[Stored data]
□ □ □ □ □ □ □

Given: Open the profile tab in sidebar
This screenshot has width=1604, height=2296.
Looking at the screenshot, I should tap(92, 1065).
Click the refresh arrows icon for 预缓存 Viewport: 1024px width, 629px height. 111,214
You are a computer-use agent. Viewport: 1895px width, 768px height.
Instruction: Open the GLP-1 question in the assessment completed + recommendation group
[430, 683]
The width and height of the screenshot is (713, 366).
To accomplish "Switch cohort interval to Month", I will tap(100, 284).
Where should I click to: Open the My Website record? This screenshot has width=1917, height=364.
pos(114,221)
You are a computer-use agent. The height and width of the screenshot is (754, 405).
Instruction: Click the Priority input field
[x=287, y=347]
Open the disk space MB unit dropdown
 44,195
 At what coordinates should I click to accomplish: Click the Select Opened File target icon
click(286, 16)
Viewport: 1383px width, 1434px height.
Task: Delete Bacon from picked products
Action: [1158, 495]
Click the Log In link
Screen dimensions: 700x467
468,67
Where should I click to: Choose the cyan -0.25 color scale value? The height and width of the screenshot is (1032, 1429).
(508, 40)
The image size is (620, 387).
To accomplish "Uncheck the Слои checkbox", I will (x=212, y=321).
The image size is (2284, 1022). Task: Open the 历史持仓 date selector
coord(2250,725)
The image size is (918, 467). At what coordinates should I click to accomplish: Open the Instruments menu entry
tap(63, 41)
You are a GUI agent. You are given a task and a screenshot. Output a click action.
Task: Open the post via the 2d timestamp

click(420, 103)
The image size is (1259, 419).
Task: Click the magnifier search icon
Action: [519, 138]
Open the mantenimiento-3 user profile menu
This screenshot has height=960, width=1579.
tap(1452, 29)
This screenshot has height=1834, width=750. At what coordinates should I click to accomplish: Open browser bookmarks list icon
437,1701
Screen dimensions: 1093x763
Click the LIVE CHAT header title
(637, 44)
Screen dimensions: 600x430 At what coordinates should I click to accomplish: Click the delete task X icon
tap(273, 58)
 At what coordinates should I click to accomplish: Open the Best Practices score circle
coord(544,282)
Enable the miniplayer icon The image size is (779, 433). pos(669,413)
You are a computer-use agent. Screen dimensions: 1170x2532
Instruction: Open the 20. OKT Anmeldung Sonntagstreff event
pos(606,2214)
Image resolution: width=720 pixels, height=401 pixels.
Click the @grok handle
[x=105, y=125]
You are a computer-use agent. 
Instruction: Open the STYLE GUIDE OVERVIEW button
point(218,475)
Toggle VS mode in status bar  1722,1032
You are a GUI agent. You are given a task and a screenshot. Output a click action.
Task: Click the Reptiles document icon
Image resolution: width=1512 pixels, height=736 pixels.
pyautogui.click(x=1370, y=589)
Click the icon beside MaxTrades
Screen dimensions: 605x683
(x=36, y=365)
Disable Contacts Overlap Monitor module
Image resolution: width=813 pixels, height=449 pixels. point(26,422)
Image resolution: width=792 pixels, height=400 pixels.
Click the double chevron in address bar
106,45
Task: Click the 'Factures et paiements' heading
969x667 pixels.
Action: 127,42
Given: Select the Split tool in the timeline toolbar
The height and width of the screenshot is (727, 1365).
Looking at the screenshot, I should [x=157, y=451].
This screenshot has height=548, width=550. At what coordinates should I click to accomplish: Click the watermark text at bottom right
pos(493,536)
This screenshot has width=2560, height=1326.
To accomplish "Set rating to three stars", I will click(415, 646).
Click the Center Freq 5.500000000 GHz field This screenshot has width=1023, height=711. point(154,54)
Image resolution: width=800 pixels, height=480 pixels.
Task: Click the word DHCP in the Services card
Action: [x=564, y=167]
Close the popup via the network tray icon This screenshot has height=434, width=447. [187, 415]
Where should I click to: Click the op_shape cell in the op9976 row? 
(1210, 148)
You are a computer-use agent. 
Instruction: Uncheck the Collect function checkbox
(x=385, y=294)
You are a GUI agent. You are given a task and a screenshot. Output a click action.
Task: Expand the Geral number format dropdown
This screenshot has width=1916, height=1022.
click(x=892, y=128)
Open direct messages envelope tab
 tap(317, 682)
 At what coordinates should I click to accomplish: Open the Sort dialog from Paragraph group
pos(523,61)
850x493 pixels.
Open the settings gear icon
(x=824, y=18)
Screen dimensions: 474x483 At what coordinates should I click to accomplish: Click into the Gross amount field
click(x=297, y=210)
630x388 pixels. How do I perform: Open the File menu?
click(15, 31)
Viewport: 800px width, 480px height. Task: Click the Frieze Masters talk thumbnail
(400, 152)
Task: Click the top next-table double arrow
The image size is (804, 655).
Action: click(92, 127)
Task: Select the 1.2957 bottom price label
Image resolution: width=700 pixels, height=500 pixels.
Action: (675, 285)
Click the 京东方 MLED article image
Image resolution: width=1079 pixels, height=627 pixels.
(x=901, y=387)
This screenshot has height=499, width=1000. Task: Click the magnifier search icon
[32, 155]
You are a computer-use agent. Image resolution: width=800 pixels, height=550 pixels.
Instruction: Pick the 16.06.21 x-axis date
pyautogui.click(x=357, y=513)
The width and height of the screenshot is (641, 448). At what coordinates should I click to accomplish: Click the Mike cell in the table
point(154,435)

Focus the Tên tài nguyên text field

□ □ □ □ □ □ □

### Try it
Take the entries above and transcribe them in full.

### Exercise response
Given: Open the profile tab in sidebar
This screenshot has width=1604, height=2296.
Looking at the screenshot, I should tap(92, 1065).
Click the refresh arrows icon for 预缓存 Viewport: 1024px width, 629px height. 111,214
You are a computer-use agent. Viewport: 1895px width, 768px height.
Instruction: Open the GLP-1 question in the assessment completed + recommendation group
[430, 683]
The width and height of the screenshot is (713, 366).
To accomplish "Switch cohort interval to Month", I will tap(100, 284).
Where should I click to: Open the My Website record? This screenshot has width=1917, height=364.
pos(114,221)
You are a computer-use agent. The height and width of the screenshot is (754, 405).
Instruction: Click the Priority input field
[x=287, y=347]
Open the disk space MB unit dropdown
 44,195
 At what coordinates should I click to accomplish: Click the Select Opened File target icon
click(286, 16)
Viewport: 1383px width, 1434px height.
Task: Delete Bacon from picked products
Action: [1158, 495]
Click the Log In link
Screen dimensions: 700x467
468,67
Where should I click to: Choose the cyan -0.25 color scale value? The height and width of the screenshot is (1032, 1429).
(508, 40)
The image size is (620, 387).
To accomplish "Uncheck the Слои checkbox", I will (x=212, y=321).
The image size is (2284, 1022). Task: Open the 历史持仓 date selector
coord(2250,725)
The image size is (918, 467). At what coordinates should I click to accomplish: Open the Instruments menu entry
tap(63, 41)
You are a GUI agent. You are given a task and a screenshot. Output a click action.
Task: Open the post via the 2d timestamp

click(420, 103)
The image size is (1259, 419).
Task: Click the magnifier search icon
Action: [519, 138]
Open the mantenimiento-3 user profile menu
This screenshot has height=960, width=1579.
tap(1452, 29)
This screenshot has height=1834, width=750. At what coordinates should I click to accomplish: Open browser bookmarks list icon
437,1701
Screen dimensions: 1093x763
Click the LIVE CHAT header title
(637, 44)
Screen dimensions: 600x430 At what coordinates should I click to accomplish: Click the delete task X icon
tap(273, 58)
 At what coordinates should I click to accomplish: Open the Best Practices score circle
coord(544,282)
Enable the miniplayer icon The image size is (779, 433). pos(669,413)
You are a computer-use agent. Screen dimensions: 1170x2532
Instruction: Open the 20. OKT Anmeldung Sonntagstreff event
pos(606,2214)
Image resolution: width=720 pixels, height=401 pixels.
Click the @grok handle
[x=105, y=125]
You are a computer-use agent. 
Instruction: Open the STYLE GUIDE OVERVIEW button
point(218,475)
Toggle VS mode in status bar  1722,1032
You are a GUI agent. You are given a task and a screenshot. Output a click action.
Task: Click the Reptiles document icon
Image resolution: width=1512 pixels, height=736 pixels.
pyautogui.click(x=1370, y=589)
Click the icon beside MaxTrades
Screen dimensions: 605x683
(x=36, y=365)
Disable Contacts Overlap Monitor module
Image resolution: width=813 pixels, height=449 pixels. point(26,422)
Image resolution: width=792 pixels, height=400 pixels.
Click the double chevron in address bar
106,45
Task: Click the 'Factures et paiements' heading
969x667 pixels.
Action: 127,42
Given: Select the Split tool in the timeline toolbar
The height and width of the screenshot is (727, 1365).
Looking at the screenshot, I should [x=157, y=451].
This screenshot has height=548, width=550. At what coordinates should I click to accomplish: Click the watermark text at bottom right
pos(493,536)
This screenshot has width=2560, height=1326.
To accomplish "Set rating to three stars", I will click(415, 646).
Click the Center Freq 5.500000000 GHz field This screenshot has width=1023, height=711. point(154,54)
Image resolution: width=800 pixels, height=480 pixels.
Task: Click the word DHCP in the Services card
Action: [x=564, y=167]
Close the popup via the network tray icon This screenshot has height=434, width=447. [187, 415]
Where should I click to: Click the op_shape cell in the op9976 row? 
(1210, 148)
You are a computer-use agent. 
Instruction: Uncheck the Collect function checkbox
(x=385, y=294)
You are a GUI agent. You are given a task and a screenshot. Output a click action.
Task: Expand the Geral number format dropdown
This screenshot has width=1916, height=1022.
click(x=892, y=128)
Open direct messages envelope tab
 tap(317, 682)
 At what coordinates should I click to accomplish: Open the Sort dialog from Paragraph group
pos(523,61)
850x493 pixels.
Open the settings gear icon
(x=824, y=18)
Screen dimensions: 474x483 At what coordinates should I click to accomplish: Click into the Gross amount field
click(x=297, y=210)
630x388 pixels. How do I perform: Open the File menu?
click(15, 31)
Viewport: 800px width, 480px height. Task: Click the Frieze Masters talk thumbnail
(400, 152)
Task: Click the top next-table double arrow
The image size is (804, 655).
Action: click(92, 127)
Task: Select the 1.2957 bottom price label
Image resolution: width=700 pixels, height=500 pixels.
Action: (675, 285)
Click the 京东方 MLED article image
Image resolution: width=1079 pixels, height=627 pixels.
(x=901, y=387)
This screenshot has height=499, width=1000. Task: Click the magnifier search icon
[32, 155]
You are a computer-use agent. Image resolution: width=800 pixels, height=550 pixels.
Instruction: Pick the 16.06.21 x-axis date
pyautogui.click(x=357, y=513)
The width and height of the screenshot is (641, 448). At what coordinates should I click to accomplish: Click the Mike cell in the table
point(154,435)

Focus the Tên tài nguyên text field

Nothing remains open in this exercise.